Послушница прижала руки к груди, как бы защищаясь от грозящего ей удара.
– Как она смотрит!.. – шептала она с ужасом. – Человеческое отчаяние не найдет снисхождения у нее… О Фауста, Фауста, как страшно в этой позолоченной клетке!..
– Со временем ты привыкнешь к тишине нашей обители, – мягко ответила Фауста.
– Живой человек не привыкает к тишине гроба, – противилась девочка.
– Легион девиц угасал в этом гробе, безропотно слагая свое счастье у подножия священного огня.
– Жертву наших предшественниц облегчала вера, а у нас… – Она не окончила, потому что рука жрицы закрыла ей рот.
– Молчи, несчастная! – прервала ее Фауста. – Моя снисходительность не допускает богохульства.
Глубокая морщина легла у нее на лице над орлиным носом. Звучный голос жрицы стал сухим и жестким:
– Ты будешь три дня отказываться от пищи и мягкой постели. В слезах и молитве ты будешь умолять богиню простить тебе святотатственные мысли. Иди в свою комнату.
Послушница с ужасом глядела на нее.
– Ты меня не выдашь, – умоляла она, опускаясь к ногам Фаусты. – Ты меня не отдашь в руки верховного жреца. Я знаю… Меня бы унесли на Позорное Поле и засыпали, живую, землей… Никто надо мной не сжалится, никто, никто…
И из ее груди вырвалось такое громкое рыдание, что огласило весь храм.
– Прости, божественная. Это не я поносила священный огонь нашего народа… Что-то рвется во мне, бунтует, сопротивляется… Не моя это вина, не моя… Меня обуяли злые демоны…
Суровое выражение лица Фаусты мало-помалу смягчилось, уступая место сочувствию, и голос ее снова зазвучал мягко, когда она сказала:
– Богиня требует не смерти твоей, а верной службы. Встань и иди без боязни. Верховный жрец никогда не узнает о твоей ошибке.

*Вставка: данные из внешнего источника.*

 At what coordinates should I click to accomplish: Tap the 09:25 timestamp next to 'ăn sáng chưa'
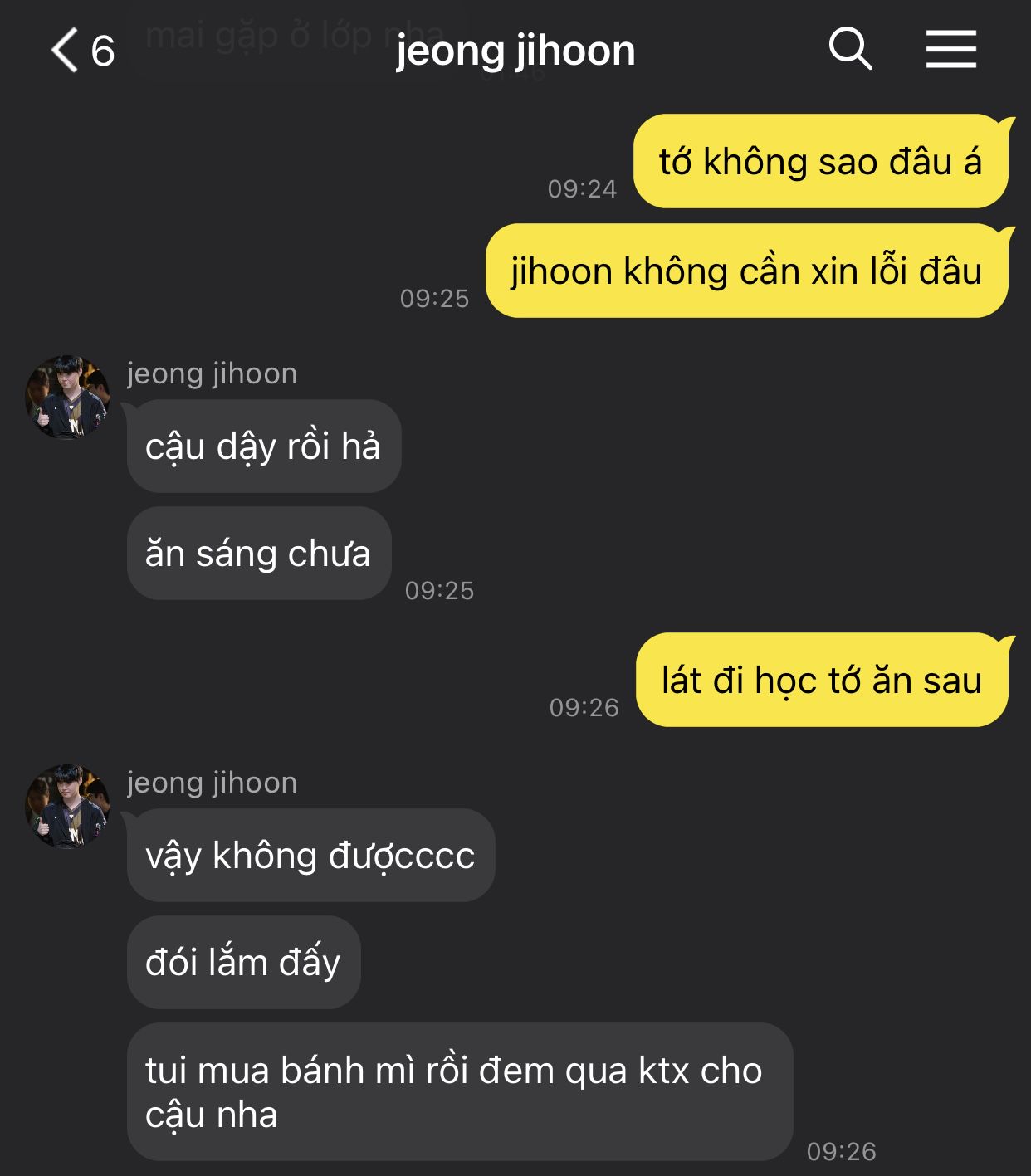(x=440, y=591)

Послушница поднялась с колен и, преклонив голову перед священным огнем, удалилась, шатаясь. Но, не дойдя до порога, она неожиданно обернулась.
– Скажи мне, Фауста, – спросила она, – разве и тебя мучили когда-нибудь нечестивые искушения? Скажи, неужели и ты должна была бороться со злыми демонами – и я легче перенесу мое отчаяние.
– Даже боги не свободны от искушения, – уклончиво отвечала Фауста.
Оставшись одна, она бросила несколько лавровых веток на алтарь, закуталась в плащ и устремила взор на священный огонь.
Уже семнадцатый год она служила символу гения римского народа.
Ей не было еще шести лет, когда ее дядя, Никомах Флавиан, запер ее в атриуме Весты.
«Терзали ли ее когда-нибудь нечестивые искушения?» – спрашивал этот несчастный ребенок.
По губам Фаусты пробежала болезненная улыбка.
Ведь и в ее жилах текла горячая итальянская кровь, такая горячая и страстная, что ей не раз казалось, что она задушит ее своим пылом. И для нее светило солнце, и для нее цвела весна, пели соловьи, наводили чары лунные ночи, ее воображение дразнили элегии, лирические песни, танцы и театр, жизнь и искусство, – и она видела людское счастье.
Бывало, утомленная долгим бдением в храме, она смыкала ресницы, чтобы дать отдохнуть глазам, а предательница фантазия тотчас же обвивала ее воздушной сетью девичьих грез. Перед глазами проходили статные юноши с отвагой на орлином лице, с победными лаврами на голове. Они все шли, а кто проходил мимо, тот складывал у ее ног свои лавры и протягивал руки, как бы о чем-то умолял.
Один из таких порожденных сновидением героев, самый прекрасный, приближался к ней, сгибал колени и шептал дивно мелодичные слова. Они звучали обаятельнее самой сладостной музыки и были так могущественны, что лишали ее сил.